The relationship between muscular dystrophy (MD) and oxidative stress is complex and multifaceted. While oxidative stress is not considered the primary cause of muscular dystrophy, it plays a significant role in the pathogenesis and progression of the disease. Here’s how MD and oxidative stress are interconnected:

• Inflammation and Immune Response: In many forms of muscular dystrophy, including Duchenne muscular dystrophy (DMD), the primary cause of muscle degeneration is genetic mutations that result in the absence or dysfunction of specific proteins essential for muscle structure and function. This genetic defect triggers an inflammatory response and immune cell infiltration into the muscle tissue. Immune cells release pro-inflammatory cytokines and reactive oxygen species (ROS), leading to oxidative stress and further damage to muscle fibers.

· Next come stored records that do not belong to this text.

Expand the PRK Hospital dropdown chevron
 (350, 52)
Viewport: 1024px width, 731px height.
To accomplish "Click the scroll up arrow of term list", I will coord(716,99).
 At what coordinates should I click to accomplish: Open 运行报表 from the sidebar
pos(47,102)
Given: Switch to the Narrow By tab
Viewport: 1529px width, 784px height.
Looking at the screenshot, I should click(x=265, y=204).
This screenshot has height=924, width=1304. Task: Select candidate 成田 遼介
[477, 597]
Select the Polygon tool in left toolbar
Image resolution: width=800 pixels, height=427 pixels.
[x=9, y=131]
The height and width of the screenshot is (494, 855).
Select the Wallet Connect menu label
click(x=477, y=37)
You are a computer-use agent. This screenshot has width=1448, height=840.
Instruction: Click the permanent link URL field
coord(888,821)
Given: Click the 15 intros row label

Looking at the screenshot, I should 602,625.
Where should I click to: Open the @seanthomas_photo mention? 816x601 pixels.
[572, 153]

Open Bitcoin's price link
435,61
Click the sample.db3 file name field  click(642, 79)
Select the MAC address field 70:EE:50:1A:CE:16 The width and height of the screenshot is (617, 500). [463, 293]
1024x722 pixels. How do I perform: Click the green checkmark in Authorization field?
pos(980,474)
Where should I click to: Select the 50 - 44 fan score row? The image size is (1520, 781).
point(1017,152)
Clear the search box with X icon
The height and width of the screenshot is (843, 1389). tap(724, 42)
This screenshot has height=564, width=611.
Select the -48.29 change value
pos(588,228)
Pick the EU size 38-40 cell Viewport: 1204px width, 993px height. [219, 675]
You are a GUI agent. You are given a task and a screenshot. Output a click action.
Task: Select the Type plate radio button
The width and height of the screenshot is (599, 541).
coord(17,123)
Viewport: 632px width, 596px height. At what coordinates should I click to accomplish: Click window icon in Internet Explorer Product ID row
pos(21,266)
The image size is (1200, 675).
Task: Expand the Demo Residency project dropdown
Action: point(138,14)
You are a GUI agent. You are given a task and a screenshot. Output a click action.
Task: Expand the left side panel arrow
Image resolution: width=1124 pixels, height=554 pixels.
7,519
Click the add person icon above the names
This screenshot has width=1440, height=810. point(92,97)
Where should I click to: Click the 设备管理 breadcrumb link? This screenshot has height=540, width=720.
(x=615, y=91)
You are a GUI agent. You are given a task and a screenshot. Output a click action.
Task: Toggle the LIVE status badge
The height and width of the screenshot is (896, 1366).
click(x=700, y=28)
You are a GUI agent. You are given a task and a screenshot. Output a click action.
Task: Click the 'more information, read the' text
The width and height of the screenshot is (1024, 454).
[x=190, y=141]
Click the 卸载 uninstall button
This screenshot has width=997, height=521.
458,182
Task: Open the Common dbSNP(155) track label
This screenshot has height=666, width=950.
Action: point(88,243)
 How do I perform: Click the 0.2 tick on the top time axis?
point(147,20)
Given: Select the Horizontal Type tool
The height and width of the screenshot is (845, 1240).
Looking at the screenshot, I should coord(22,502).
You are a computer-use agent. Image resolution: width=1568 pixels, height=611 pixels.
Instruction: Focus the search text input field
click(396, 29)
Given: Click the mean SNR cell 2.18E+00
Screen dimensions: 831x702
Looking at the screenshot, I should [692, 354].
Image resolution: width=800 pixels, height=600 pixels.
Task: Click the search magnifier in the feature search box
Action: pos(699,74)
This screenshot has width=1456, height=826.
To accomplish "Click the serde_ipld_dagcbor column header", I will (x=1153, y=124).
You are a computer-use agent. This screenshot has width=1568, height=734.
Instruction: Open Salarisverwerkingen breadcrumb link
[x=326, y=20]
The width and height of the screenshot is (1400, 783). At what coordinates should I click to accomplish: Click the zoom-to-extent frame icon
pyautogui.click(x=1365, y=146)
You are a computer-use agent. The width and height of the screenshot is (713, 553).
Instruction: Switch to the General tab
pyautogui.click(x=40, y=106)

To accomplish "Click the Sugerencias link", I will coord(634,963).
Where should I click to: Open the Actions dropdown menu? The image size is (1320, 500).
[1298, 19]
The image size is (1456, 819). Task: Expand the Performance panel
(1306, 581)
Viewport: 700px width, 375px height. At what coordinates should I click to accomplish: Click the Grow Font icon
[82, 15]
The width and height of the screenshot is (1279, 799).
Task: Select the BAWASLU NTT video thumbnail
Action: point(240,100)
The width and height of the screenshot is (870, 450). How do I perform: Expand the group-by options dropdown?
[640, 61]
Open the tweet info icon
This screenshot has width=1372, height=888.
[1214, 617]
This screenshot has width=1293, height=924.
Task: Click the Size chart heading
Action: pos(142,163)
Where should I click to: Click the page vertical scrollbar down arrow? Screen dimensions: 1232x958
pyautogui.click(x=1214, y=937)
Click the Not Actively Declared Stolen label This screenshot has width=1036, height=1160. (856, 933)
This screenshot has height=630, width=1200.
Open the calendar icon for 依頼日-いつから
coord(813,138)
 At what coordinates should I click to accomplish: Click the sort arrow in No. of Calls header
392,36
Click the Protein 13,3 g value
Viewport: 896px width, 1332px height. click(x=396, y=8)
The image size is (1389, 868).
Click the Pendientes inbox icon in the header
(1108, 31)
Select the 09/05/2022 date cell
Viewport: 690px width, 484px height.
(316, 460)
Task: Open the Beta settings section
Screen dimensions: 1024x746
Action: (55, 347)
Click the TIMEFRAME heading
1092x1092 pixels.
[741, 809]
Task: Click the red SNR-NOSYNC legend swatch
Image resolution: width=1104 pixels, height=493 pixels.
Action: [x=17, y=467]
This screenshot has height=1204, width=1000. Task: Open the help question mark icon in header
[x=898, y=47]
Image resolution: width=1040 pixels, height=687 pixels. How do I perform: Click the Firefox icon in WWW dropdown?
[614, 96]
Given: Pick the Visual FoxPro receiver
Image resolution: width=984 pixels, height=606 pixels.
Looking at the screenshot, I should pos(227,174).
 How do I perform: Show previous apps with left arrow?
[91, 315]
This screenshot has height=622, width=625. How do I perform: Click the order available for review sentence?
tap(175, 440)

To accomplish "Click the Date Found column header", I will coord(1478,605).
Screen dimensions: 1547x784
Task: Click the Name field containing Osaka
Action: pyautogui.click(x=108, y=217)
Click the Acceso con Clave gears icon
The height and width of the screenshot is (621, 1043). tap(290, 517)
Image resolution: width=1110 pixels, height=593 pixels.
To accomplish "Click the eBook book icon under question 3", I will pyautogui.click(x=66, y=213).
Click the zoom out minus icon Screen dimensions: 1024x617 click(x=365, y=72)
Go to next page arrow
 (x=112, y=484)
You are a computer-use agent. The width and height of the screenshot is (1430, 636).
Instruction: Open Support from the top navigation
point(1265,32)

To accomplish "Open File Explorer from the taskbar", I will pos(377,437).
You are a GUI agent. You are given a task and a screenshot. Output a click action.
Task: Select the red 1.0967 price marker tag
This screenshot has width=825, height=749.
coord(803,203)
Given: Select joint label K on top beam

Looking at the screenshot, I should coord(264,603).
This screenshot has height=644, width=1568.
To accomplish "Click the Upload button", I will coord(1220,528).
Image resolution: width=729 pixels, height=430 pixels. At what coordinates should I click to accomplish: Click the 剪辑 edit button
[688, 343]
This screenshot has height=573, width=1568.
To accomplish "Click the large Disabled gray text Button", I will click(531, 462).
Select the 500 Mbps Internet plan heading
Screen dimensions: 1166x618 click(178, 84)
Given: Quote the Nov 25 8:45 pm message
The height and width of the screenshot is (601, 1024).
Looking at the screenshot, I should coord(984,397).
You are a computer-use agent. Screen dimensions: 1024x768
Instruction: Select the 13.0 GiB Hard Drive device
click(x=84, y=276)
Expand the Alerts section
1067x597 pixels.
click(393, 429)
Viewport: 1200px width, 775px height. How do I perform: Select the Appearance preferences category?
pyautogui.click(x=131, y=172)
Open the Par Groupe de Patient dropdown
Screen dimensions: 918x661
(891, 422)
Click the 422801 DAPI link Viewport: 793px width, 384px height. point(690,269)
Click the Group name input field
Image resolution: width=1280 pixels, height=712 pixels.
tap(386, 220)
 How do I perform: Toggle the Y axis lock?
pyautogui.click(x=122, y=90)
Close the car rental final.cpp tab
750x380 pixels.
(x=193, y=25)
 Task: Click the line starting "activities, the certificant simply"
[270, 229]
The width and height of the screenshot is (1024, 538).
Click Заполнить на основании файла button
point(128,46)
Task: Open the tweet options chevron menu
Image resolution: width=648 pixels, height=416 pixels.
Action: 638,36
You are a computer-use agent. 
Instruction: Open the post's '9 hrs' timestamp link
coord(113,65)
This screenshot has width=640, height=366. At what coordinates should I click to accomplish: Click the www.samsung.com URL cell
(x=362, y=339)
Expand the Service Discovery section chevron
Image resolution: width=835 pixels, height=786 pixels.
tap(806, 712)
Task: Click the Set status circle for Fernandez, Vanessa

• Muscle Degeneration and Regeneration: In MD, the absence or dysfunction of key proteins compromises the integrity and stability of muscle fibers, making them more susceptible to damage and degeneration. Muscle degeneration results in the release of cellular contents, including myoglobin, creatine kinase, and other molecules, which can induce oxidative stress and inflammation in neighboring cells. Additionally, impaired muscle regeneration and repair mechanisms in MD contribute to the accumulation of oxidative damage over time.

• Mitochondrial Dysfunction: Mitochondria are the primary producers of cellular energy (ATP) and play a crucial role in muscle function. In MD, mitochondrial dysfunction is commonly observed, leading to impaired energy production, increased production of ROS, and oxidative stress. Mitochondrial abnormalities may arise from genetic defects, inflammatory cytokines, or oxidative damage to mitochondrial DNA, proteins, and lipids.

• Antioxidant Defenses: To counteract the harmful effects of oxidative stress, cells have antioxidant defense mechanisms that scavenge ROS and protect against oxidative damage. However, in MD, the balance between ROS production and antioxidant defenses is disrupted, leading to oxidative stress overload. Reduced levels of antioxidant enzymes, such as superoxide dismutase (SOD), catalase, and glutathione peroxidase, have been observed in muscles of individuals with MD, further exacerbating oxidative damage.

• Secondary Pathways of Damage: Oxidative stress not only directly damages muscle fibers but also activates secondary pathways of damage, including lipid peroxidation, protein oxidation, and DNA damage. These secondary products of oxidative stress can further impair cellular function, exacerbate inflammation, and contribute to disease progression in MD.

Overall, oxidative stress is intimately involved in the pathogenesis and progression of muscular dystrophy, contributing to muscle degeneration, inflammation, impaired regeneration, and functional decline.